Berlinale 2024: ‘La Cocina’ is a Chaotic Film About Kitchen Assholes
by Alex Billington
February 23, 2024
Everyone knows that most big restaurant kitchens are a mess. Everyone also knows that restaurant workers are overworked, underpaid, usually some of the most stressed out people on the planet, who work tirelessly where we can’t see them to prepare our food and keep the restaurant running at full speed. There have been a number of good films made about kitchens and restaurant workers recently (Boiling Point and “The Bear” are two of the most prominent) and now there’s another new one to add to that growing subgenre. La Cocina is the latest feature film made by a Mexican filmmaker named Alonso Ruizpalacios, who directs this B&W drama based on the acclaimed stage play by Arnold Wesker. Alas, La Cocina is unfortunately a messy, tiresomely chaotic, frustrating film that is so obsessed with its own chaos that it becomes annoying to sit through, especially the final 30 minutes. Check, please! I don’t want a desert today, I’m ready to leave.
La Cocina is written and directed by Alonso Ruizpalacios, and is set entirely in New York City at a fictional Times Square restaurant called The Grill. It opens with some horribly jittery slow-mo footage of people in NYC, then focuses on a young Mexican immigrant woman who makes her way through the hustle & bustle of Manhattan to the restaurant – hoping to get a job. The rest of the film is set inside the confines of this seedy restaurant – which is clearly a set built on a sound stage with vast, twisted halls and a strangely organized, massive(ly unrealistic) kitchen with 20+ workers inside. The film then bounces from character to character, shifting focus way too often. Finally it settles on the character of Pedro, played by Raúl Briones, another Mexican chef working in the kitchen who seems to command the respect of most of his colleagues. But let’s not beat around the bush – this guy is an asshole. He may seem like a funny, sweet guy who is just joking around, but as the film goes on it’s clear he is really a cocky, arrogant bastard who messes with everyone and causes more chaos in the kitchen than is necessary. Why does he have to be the main character in this film?!
What bothers me the most about La Cocina is that almost everyone else found in the kitchen – or on the staff at all – pretty much anyone in the restaurant, is an asshole. And there’s not enough excuses to be made for “that’s the point!” They can’t all be annoying, can they? Is there someone nice working there (aside from the initial woman Estela, which the film completely ignores for most if its runtime)? After finding the most charismastic worker, Pedro, to keep the camera pointed at for most of the running time, the film then shifts into an uncomfortable storyline about his awkward, overbearing relationship with a waitress woman named Julia, played by Rooney Mara. Despite coming across as smart and kind, she apparently cannot resist the asshole manliness of Pedro, and despite numerous examples of his abusive, explosive, harmful attitude, we discover they’re having a secret restaurant affair and there is perhaps even something more going on. What point does this storyline have? Why does it be the focus of a film that’s supposed to be about the craziness of restaurant kitchens? I have no idea. Ruizpalacios doesn’t seem to know either – he got lost all his hallways.

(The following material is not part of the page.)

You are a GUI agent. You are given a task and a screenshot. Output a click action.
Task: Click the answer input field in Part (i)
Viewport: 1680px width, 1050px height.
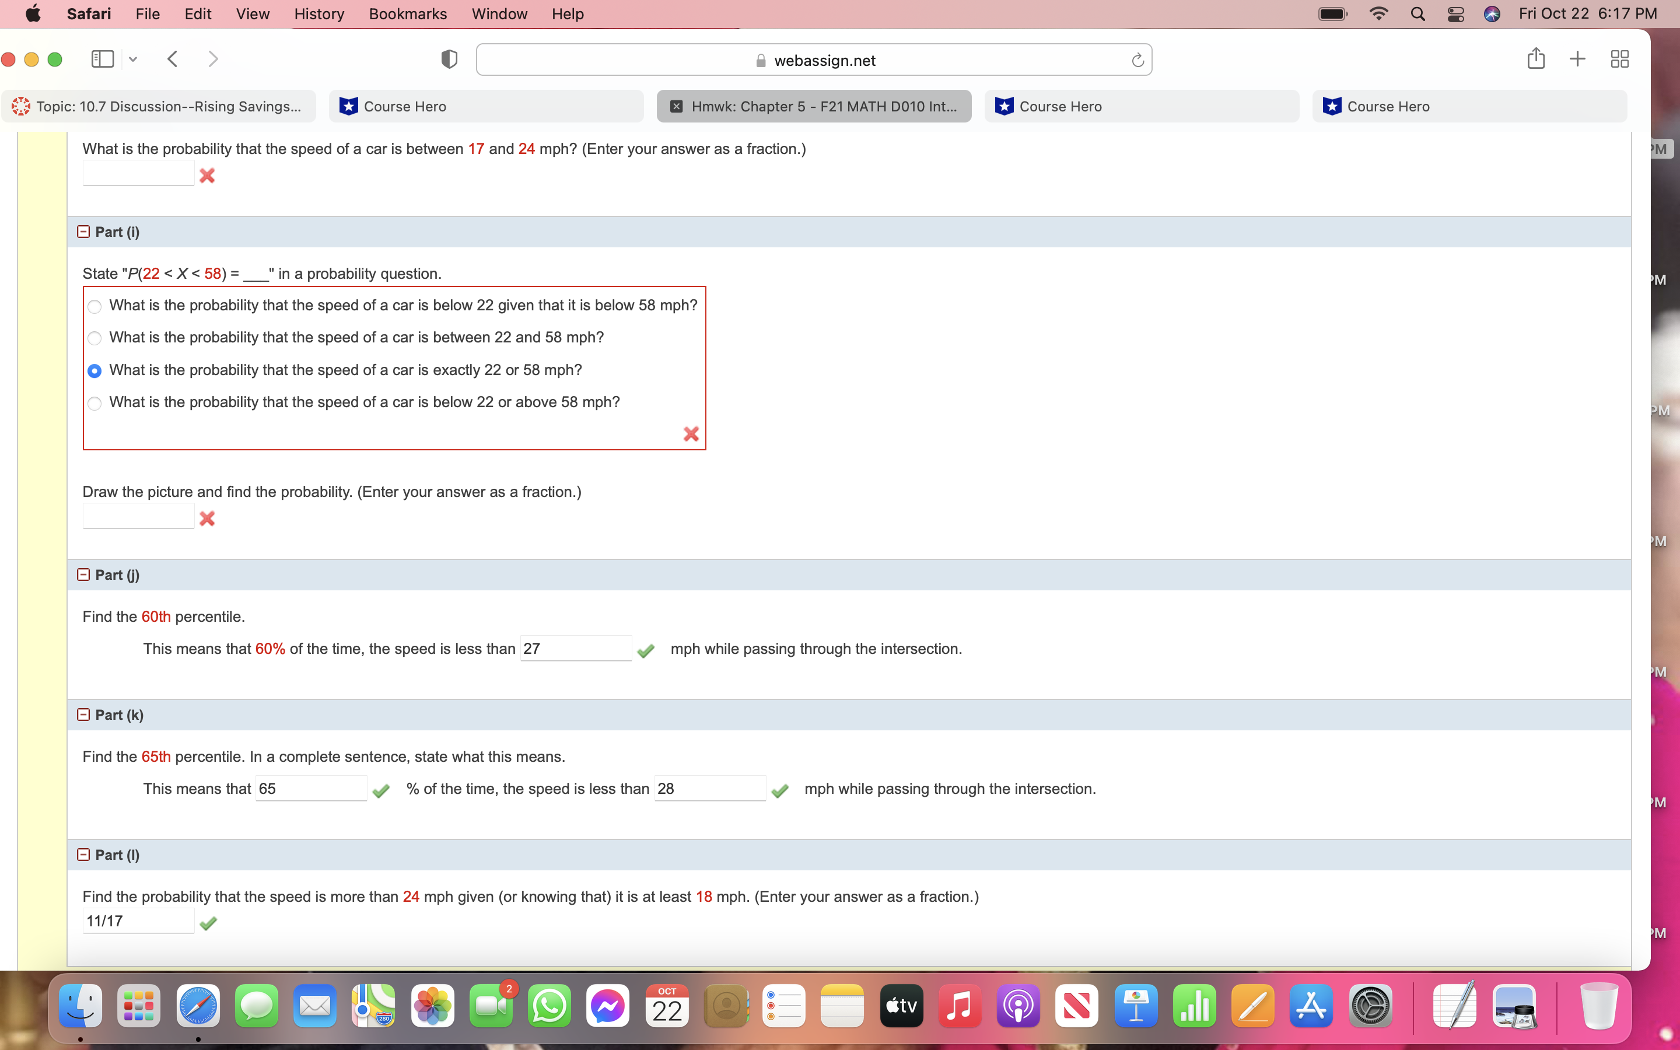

As much as I wanted to enjoy La Cocina, as much as I respect and appreciate all of the chefs and restaurant workers out there, this film is an exceptional let down. Just because this film is as chaotic and as messy as a real restaurant kitchen does not make it good. Too many ingredients stuffed into an overlong, meandering plot that needs at least 30 minutes cut. There’s a good point where it could’ve ended, but it decides to keep rambling on. The fest’s description says that Ruizpalacios’s film is “a tragic and comic tribute to the invisible people who prepare our food.” However, ultimately it is not a tribute to restaurant workers as much as it is a look at kitchen trashiness. It’s the kind of film that will make you want to stay away from most restaurants, revealing all the careless, disgusting behind-the-scenes secrets that Anthony Bourdain put in his book years ago. It’s the kind of cinema that’ll make you feel sick by the end, because you wasted two hours sitting in a theater when you could’ve been enjoying a nice meal at a much better restaurant than the one depicted on screen. Check the rating of this place before you go out – and book a reservation at somewhere else instead.